Protein powder capsules? Maybe not such a great way to give your body what it needs. But for something like ashwagandha, which is often consumed in small servings (typically no more than a teaspoon) and doesn’t have the best taste, capsules are just fine. And considering many supplements require prolonged use to see the benefits, bioavailability may not actually be so important—depending on your needs.

As with most health-related things, it’s also about you assessing your own lifestyle and needs. Not everyone can stomach the bitter taste of tinctures, and similarly, not everyone wants to (or can) swallow numerous pills. In fact, some may not even be able to stomach pills.

“The downside to capsules is that there is a small percentage of people that may not react well to the material that the capsule is made from,” Coleman says.
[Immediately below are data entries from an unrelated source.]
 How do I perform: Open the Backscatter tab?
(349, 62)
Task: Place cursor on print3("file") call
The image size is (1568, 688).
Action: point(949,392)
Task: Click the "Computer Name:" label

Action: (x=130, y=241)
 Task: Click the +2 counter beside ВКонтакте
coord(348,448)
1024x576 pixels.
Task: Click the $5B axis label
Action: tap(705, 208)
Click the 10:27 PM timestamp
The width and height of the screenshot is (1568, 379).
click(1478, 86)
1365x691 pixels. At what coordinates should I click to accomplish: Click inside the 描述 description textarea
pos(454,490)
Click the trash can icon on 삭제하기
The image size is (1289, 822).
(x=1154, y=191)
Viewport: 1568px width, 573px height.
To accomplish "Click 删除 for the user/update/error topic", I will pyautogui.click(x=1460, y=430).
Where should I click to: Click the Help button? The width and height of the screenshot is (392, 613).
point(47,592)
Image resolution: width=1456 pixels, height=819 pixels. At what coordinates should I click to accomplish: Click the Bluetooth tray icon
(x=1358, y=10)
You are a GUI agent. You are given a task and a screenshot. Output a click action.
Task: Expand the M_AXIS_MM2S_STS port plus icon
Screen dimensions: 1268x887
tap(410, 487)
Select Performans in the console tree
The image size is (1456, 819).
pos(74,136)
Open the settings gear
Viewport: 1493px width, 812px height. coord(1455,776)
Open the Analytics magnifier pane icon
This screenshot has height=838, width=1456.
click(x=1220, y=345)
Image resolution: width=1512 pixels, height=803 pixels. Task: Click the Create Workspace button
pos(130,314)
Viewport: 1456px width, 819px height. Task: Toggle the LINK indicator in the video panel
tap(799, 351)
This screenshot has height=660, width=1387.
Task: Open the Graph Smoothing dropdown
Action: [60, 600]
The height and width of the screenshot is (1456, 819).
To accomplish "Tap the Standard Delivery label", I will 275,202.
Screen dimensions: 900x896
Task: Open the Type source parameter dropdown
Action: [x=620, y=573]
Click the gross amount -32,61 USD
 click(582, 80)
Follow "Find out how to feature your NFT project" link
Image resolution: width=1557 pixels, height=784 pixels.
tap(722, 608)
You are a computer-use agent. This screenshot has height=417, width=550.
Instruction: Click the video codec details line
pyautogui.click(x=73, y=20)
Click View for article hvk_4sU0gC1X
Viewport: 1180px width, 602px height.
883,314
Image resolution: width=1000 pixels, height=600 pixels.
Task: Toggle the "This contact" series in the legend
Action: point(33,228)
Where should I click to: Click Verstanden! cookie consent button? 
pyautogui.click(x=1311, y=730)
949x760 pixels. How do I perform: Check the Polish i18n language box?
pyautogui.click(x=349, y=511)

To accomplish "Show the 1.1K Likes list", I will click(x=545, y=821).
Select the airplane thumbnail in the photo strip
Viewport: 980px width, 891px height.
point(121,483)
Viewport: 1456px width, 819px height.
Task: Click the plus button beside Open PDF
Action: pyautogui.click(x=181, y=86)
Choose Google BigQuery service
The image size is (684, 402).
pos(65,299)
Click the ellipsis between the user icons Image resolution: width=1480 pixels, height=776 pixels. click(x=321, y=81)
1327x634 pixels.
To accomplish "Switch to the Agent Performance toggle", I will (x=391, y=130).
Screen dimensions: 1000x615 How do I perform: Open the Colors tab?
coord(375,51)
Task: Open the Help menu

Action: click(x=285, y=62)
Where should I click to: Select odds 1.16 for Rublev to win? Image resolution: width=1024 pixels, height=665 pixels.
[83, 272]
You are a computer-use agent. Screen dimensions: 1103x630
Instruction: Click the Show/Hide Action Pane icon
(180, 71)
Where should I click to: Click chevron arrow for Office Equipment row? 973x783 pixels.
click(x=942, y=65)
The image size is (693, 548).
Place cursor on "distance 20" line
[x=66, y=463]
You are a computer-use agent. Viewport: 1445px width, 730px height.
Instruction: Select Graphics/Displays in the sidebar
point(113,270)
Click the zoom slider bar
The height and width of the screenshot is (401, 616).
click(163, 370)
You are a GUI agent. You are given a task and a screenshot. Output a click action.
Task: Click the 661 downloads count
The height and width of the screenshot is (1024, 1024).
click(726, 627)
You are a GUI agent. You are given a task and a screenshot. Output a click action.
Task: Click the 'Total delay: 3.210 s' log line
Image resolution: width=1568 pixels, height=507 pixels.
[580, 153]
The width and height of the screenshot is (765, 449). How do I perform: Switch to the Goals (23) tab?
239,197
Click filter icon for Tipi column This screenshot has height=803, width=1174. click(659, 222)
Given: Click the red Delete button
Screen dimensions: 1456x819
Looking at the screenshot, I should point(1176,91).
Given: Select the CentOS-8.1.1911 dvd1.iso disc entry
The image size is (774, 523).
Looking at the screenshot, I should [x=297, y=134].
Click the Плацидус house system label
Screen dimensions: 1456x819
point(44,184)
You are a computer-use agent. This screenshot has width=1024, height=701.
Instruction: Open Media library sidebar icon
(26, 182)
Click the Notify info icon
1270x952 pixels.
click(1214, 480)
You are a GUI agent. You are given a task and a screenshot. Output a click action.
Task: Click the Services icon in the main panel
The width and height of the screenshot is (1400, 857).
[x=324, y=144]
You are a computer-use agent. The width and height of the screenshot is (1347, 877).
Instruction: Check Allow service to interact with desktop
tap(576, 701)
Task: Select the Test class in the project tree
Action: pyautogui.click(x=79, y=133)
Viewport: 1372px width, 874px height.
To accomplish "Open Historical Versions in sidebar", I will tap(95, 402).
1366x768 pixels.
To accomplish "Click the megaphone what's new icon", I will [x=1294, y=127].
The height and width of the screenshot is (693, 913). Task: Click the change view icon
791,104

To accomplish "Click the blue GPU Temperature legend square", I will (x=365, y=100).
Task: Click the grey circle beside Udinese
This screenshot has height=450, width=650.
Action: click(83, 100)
And while the material of supplement capsules—and our ability to digest them—is widely contested, it’s something to watch out for (says someone who actually showed signs of inflammation in their stomach, which their gastroenterologist guessed was from all those supplements).

So yes, there are a few things to consider, but really it comes down to—surprise, surprise—you. And once you’ve picked your poison (slash method of choice), here are few supplemental tips to keep in mind:

  • To help break up clumps—which is a common frustration when using powders—use a blender, milk frother, or shaker bottle (like a Blender Bottle). They’re easy, fast, and (almost) lump-free.
  • Mix tinctures with eight ounces of water or a splash of juice to help subdue the flavor. That said, if you’re a ‘rip off the band-aid’ kind of person, there’s no harm in going straight down the hatch, Coleman says.
  • If you’re worried about the material capsules are made from, sprinkle the contents into liquid and drink them instead. (Though Dr. Axe says that modern supplement capsules are more easily digestible and break down within seconds.)
  • With some supplements, what you take them with actually matters. Fat-soluble vitamins, for example, need fat present to be fully absorbed. Vitamin C also helps iron absorb, so they should be taken together. Calcium, on the other hand, can compete with iron, so calcium supplements should be taken a few hours after an iron-rich meal.
  • Additionally, some supplements can negatively interact with medication, making them less effective, and in some cases, even dangerous.
  • Have I mentioned that consulting a health professional is really helpful?

The Takeaway

Unfortunately, supplements simply aren’t that simple. To get the most out of them, you need to understand what they can actually do and how to best integrate them into your life. And because each supplement is different, as is each individual taking it, it’s best to get guidance from a health professional as opposed to trusting the internet.

But I know that’s easier said than done. So when it comes to supplements, make sure to buy the good stuff—from the brands that make it well—and make sure to thoroughly investigate before popping any pills or sipping any super drinks.